The Willenborg Ferris wheel has been on the Wiesn in Munich since 1979. It’s not the largest of its kind, but probably the one with the most beautiful view — and is considered a symbol of Oktoberfest.

What’s special: 40 gondolas, 50 meters high, 360-degree view!

Up to 400 people can ride the Ferris wheel at the same time: Each of the 40 gondolas offers space for 10 people. For a fare of €8 for adults and €4 for children (2018) you can get up to 50 meters in the air. The view extends over the entire Theresienwiese, from the Bavaria to St. Paul’s church, behind which you can see Munich’s Old Town with the Church of Our Lady. And to the south, on clear days and particularly with foehn winds, you can even see the Alps! But even in the dark, the ride is a unique experience: The tents, stalls, and rides form a sparkling, colorful sea of lights that can only be admired once a year in Munich.

Tips for a ride on the Ferris wheel

A visit to the Wiesn isn’t complete without a ride on the Willenborg. The Ferris wheel is suitable for all age groups, from baby to grandma and grandpa. There’s an extra parking lot for pushchairs and buggies, and of course wheelchair users are also welcome – just ask the staff! Even when it rains, you won’t get wet: neither in the gondolas nor in the covered “station,” where music passes the time for those waiting. Speaking of wait times: The queues are often long, but it takes less time to wait than you might think. After all, up to 400 people can fit into the 40 gondolas at the same time. Don’t forget your smartphone or camera!

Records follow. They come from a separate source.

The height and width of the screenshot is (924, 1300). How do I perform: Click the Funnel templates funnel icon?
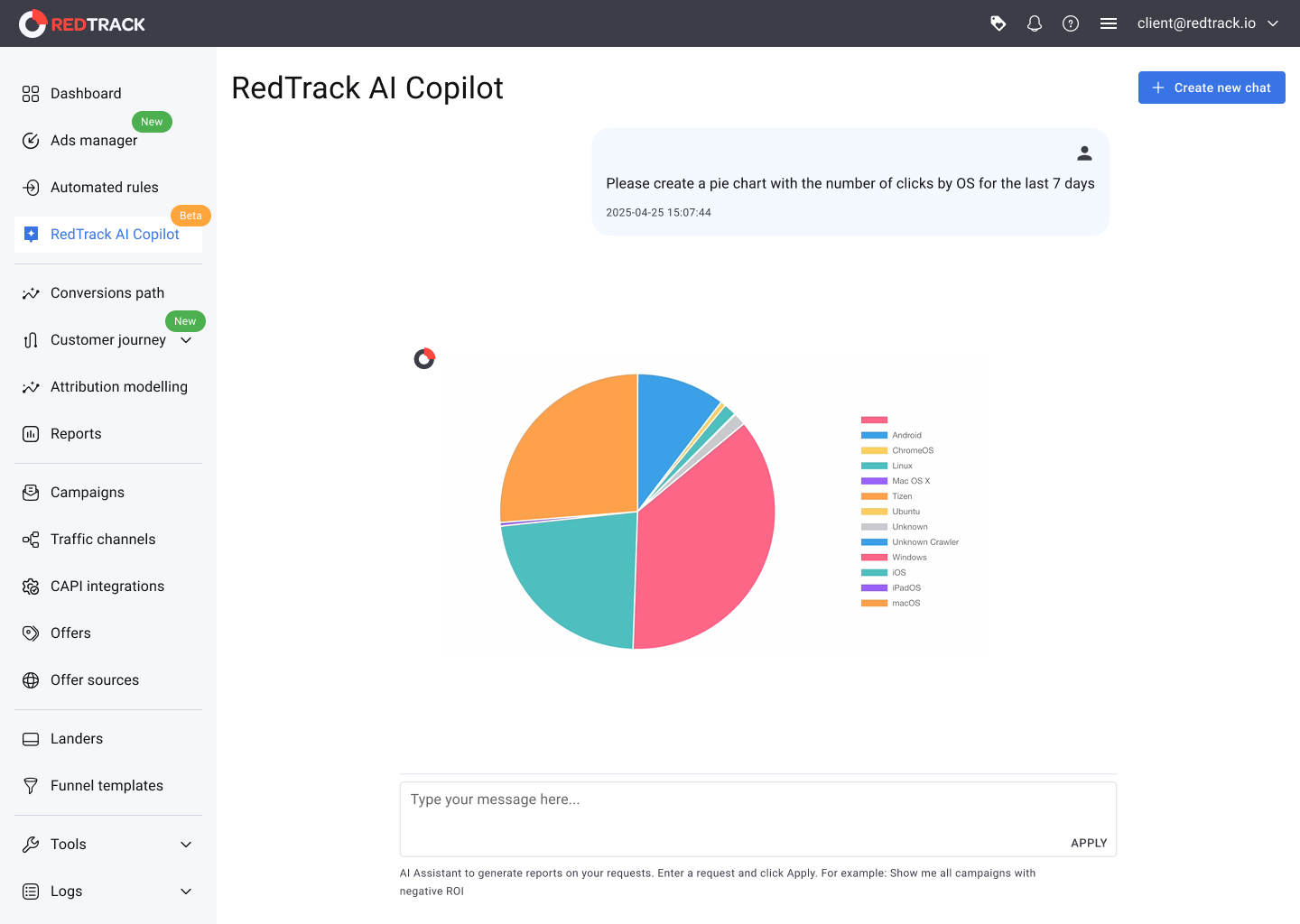pyautogui.click(x=31, y=786)
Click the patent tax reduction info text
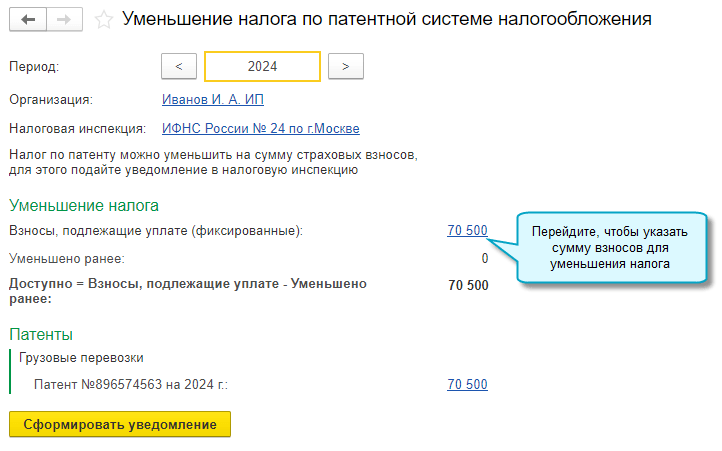This screenshot has width=722, height=451. point(211,163)
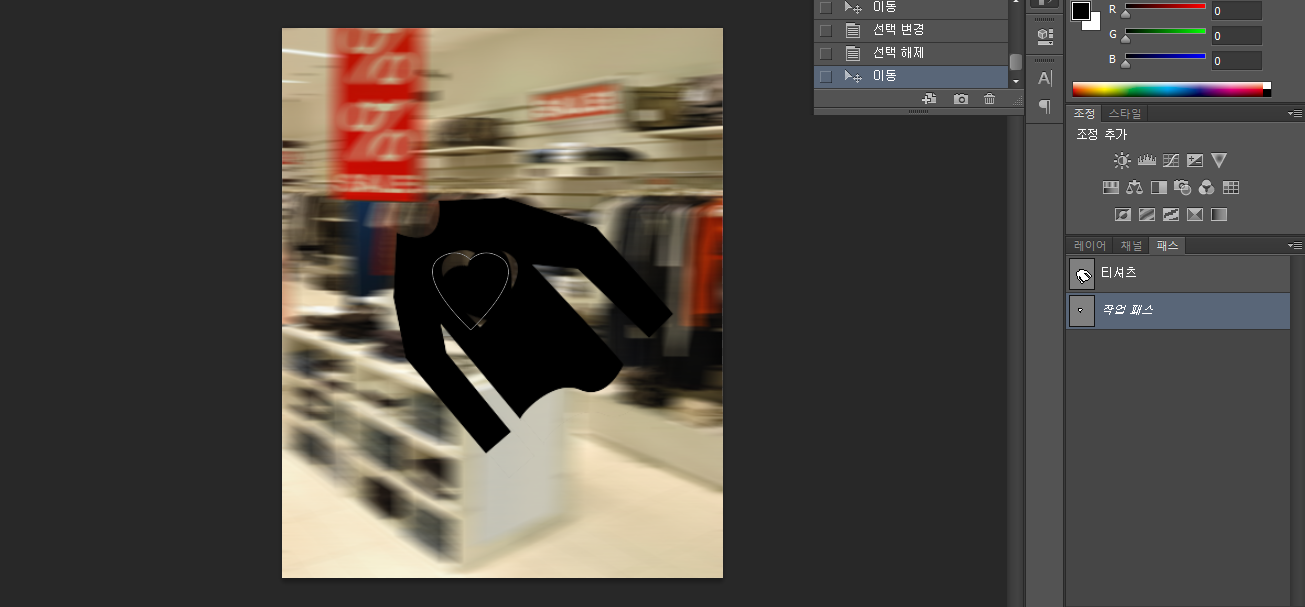Switch to the 채널 (Channels) tab
The image size is (1305, 607).
click(x=1130, y=245)
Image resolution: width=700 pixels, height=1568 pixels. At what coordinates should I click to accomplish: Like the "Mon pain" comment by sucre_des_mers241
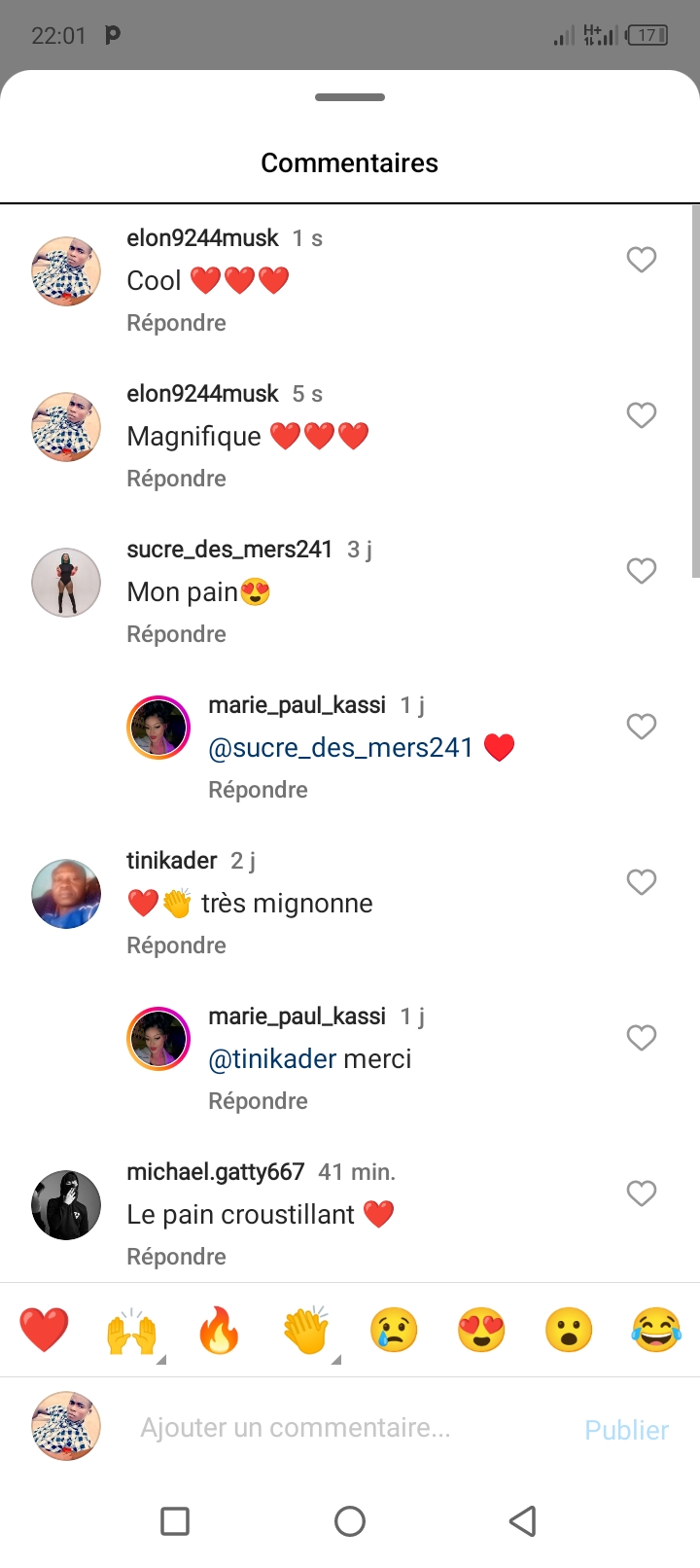pos(642,571)
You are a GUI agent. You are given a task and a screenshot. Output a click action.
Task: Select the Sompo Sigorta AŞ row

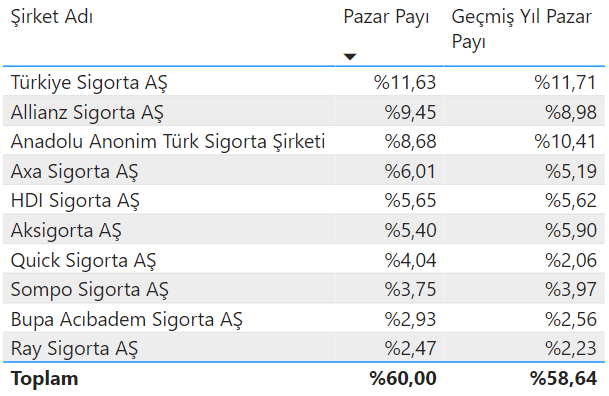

The Ferris wheel for backseat drivers: at the Wiesn since 1979

The Munich Oktoberfest Ferris wheel has existed in its present form since 1979, the year it was also built. Its earliest predecessor was the “Russian Swing” with vertical circular movements, which was widespread in the 18th century in Russia and Turkey, among other places. The first transportable “Russian wheels” started in the late 19th century, at most 12 meters high with 6 to 12 gondolas. The first Ferris wheel in its present form was built for the 1893 World’s Fair in Chicago, measuring 76 meters tall. It was not until 1960 that travelling Ferris wheels made of steel were developed.